Tuesday, February 24, 2009

Terror and Urban Apathy

[Published Assam Tribune, 21 January 2009]

After the devastating serial blasts in Assam, on October 30, – six of which were in the capital Guwahati – everybody in the media and elsewhere was talking about how insurgency there has degenerated into urban terrorism. What very few people were talking about is that Guwahati has experienced such terror before, many times and with similar shocking impact. It is of course true these most recent blasts were of a higher magnitude and much better coordinated than any other that the entire North East with its long history of conflict and violence has ever seen. What is also true, however, is that it is definitely not the first instance of big or serial blasts in the city, nor of multiple casualties and severe damage as was being projected by most media with clichés like terror getting a new face there.

The United Liberation Front of Asom (ULFA) which is one of the groups under suspicion for the October 30 blasts, has on earlier instances also been accused of involvement in triggering powerful explosions in Guwahati and killing many. In 2004 alone, for instance, the group targeted Guwahati five times, one of which included a series of blasts in one upper and four lower Assam districts, besides two in Guwahati. Six people were killed and about 80 injured. But Guwahati has not been targeted by the ULFA alone. No one who has followed the conflict scenario in Assam can forget the 1992 blast in the busy Paltan Bazar area of the city where at least 43 persons were killed and nearly 150 injured. An ex-‘insurgent’ who is currently the chief of the Bodoland Territorial Council (BTC), Hagrama Mahilary, was widely suspected to be behind this blast. Today, Mahilary’s party, the Bodoland Peoples Front (BPF), is part of the ruling coalition in Assam, sharing power with the Congress-led government.

So if any new face was given to terror at all, it was not done on October 30, 2008, nor by the perpetrators of terror alone who have only done what they have been doing for a long time now ever since they traded away their ideologies in exchange for shelter and security. On the contrary, the painting of a new face for terror has been in process for a while now and at the helm of this process has been the state itself which condones such acts, often even legitimises them. Whether this legitimisation be in the form of political power sharing, or bestowing of financial largesse and an above-and-beyond-the-law status – as that provided to many Surrendered ULFA (or SULFA as they are popularly known) cadres – the fact is that nobody has been held accountable for perpetrating such heinous crimes against humanity. On the contrary, they have been rewarded and the powers that be have patted themselves on their backs for bringing ‘the youths gone astray’ back to the ‘mainstream’.

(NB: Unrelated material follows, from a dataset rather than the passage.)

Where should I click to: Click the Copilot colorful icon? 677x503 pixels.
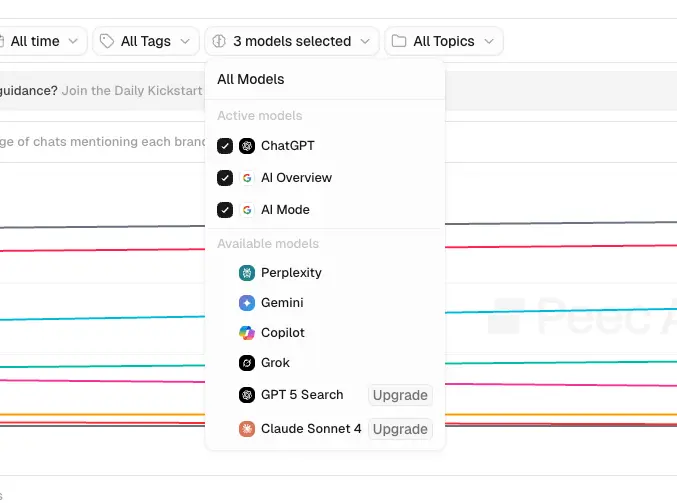tap(247, 333)
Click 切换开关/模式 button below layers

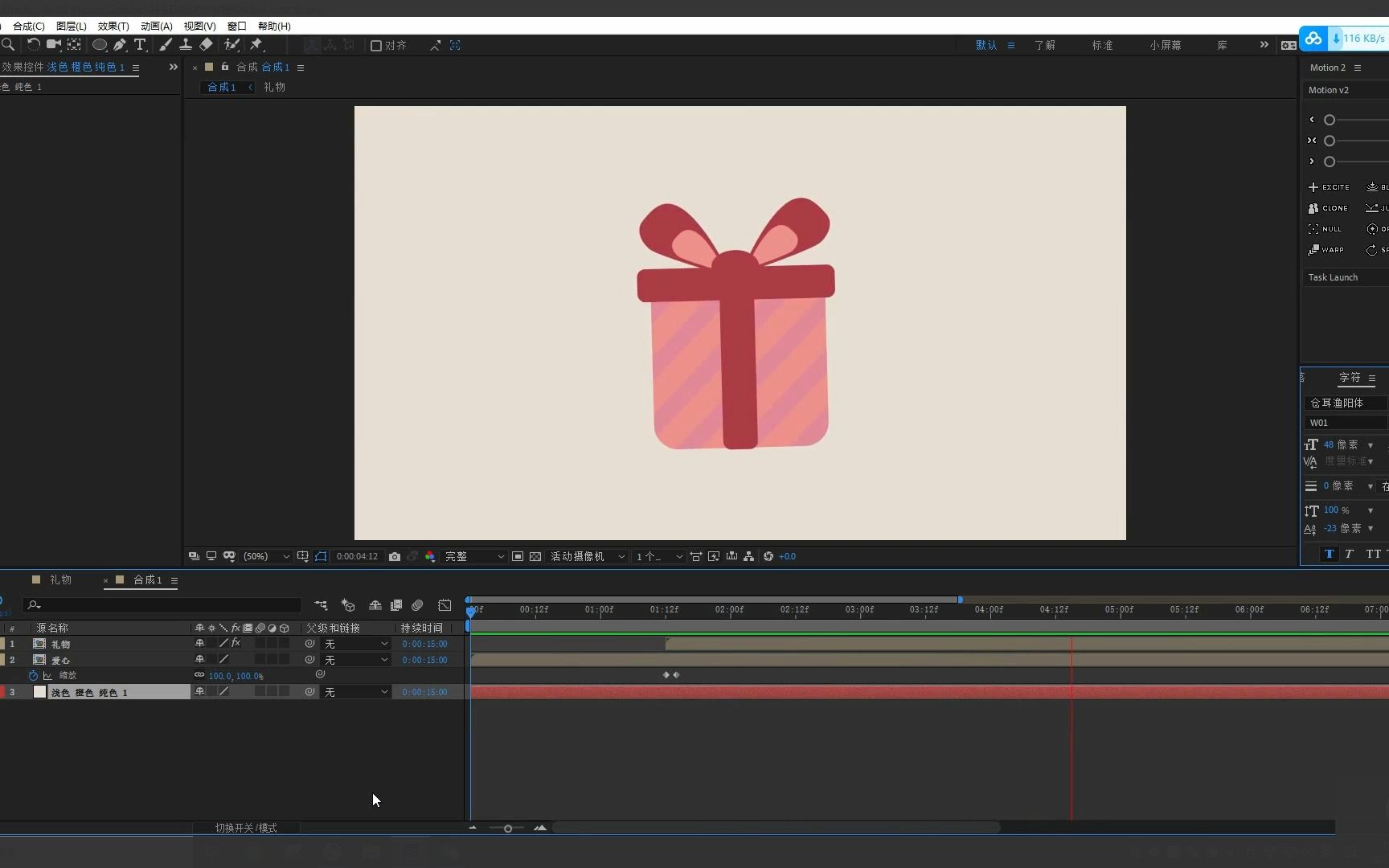(246, 828)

Meanwhile, what has been happening to the ‘mainstream' – whatever its definition? With such criminal elements being pushed back into its midst and woven into its fabric, the very nature of Guwahati society has changed forever. From a predominantly quiet middle class city holding dearly on to certain traditional values that defined it, it has transformed – in the course of much less than a decade – into a brash, garish, confrontative, ugly city that has internalised the discourses of death, destruction and violence to the extent that it has become inured, even apathetic.

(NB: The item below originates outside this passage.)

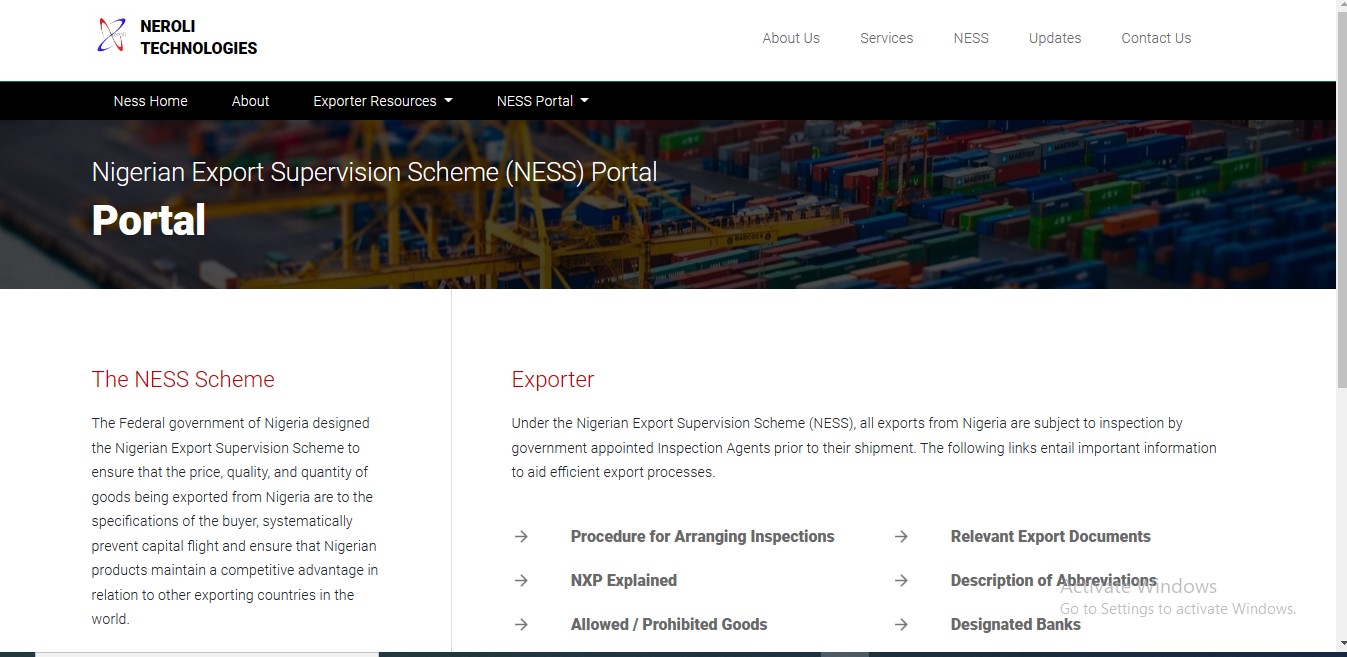Click arrow icon beside Relevant Export Documents

[901, 537]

Many ‘morning-after’ reports in the media relating to the bomb blasts talked – again in clichés – about people bravely coming out on the streets of Guwahati defying terror and fear, refusing to be cowed down, their spirits uncrushed. I saw these reports on national media, which usually relegate news of such events in the North East to the tickers at the bottom of the screens, or better still, ignores them: like the October 22 blast in Manipur where 15 people were killed and 24 injured. The October 30 Assam blasts however made it big, given their resemblance to the recent spate of bombings elsewhere in India and speculations about the suspected collaboration of Islamist militants. The day before, I had also seen raw unedited footage of the blast sites on TV, thanks to satellite technology. And everybody in Guwahati had seen them too. Earlier – before the North East had its first satellite television channel and insensitive unethical journalists thrust their microphones at burnt, bleeding and grievously injured blast victims and camerapersons blithely filmed charred bodies and mangled limbs and the channel aired them with a cursory ‘unedited footage’ note – the reality of suffering in and witnessing a bomb blast might not have been so palpable. And yet, on the evening of the blast when I spoke to my parents in Guwahati for the ninth time that day – my father had had a close call – my mother told me with horror that she could hear people bursting leftover Diwali crackers!

No news channel, national or otherwise, of course reported this because it has nothing to do with changing the faces of terror. And talking of urban apathy does not go well with the proclaimed political agenda of tackling terror and its perpetrators. So they call the proverbial rose by another name, one that smells sweeter. After all both are ways to come to terms with the blood and gore that defines city life in times of terror. Only, the way my city has learnt to live with the phenomenon seems as inhuman as the acts of terror themselves.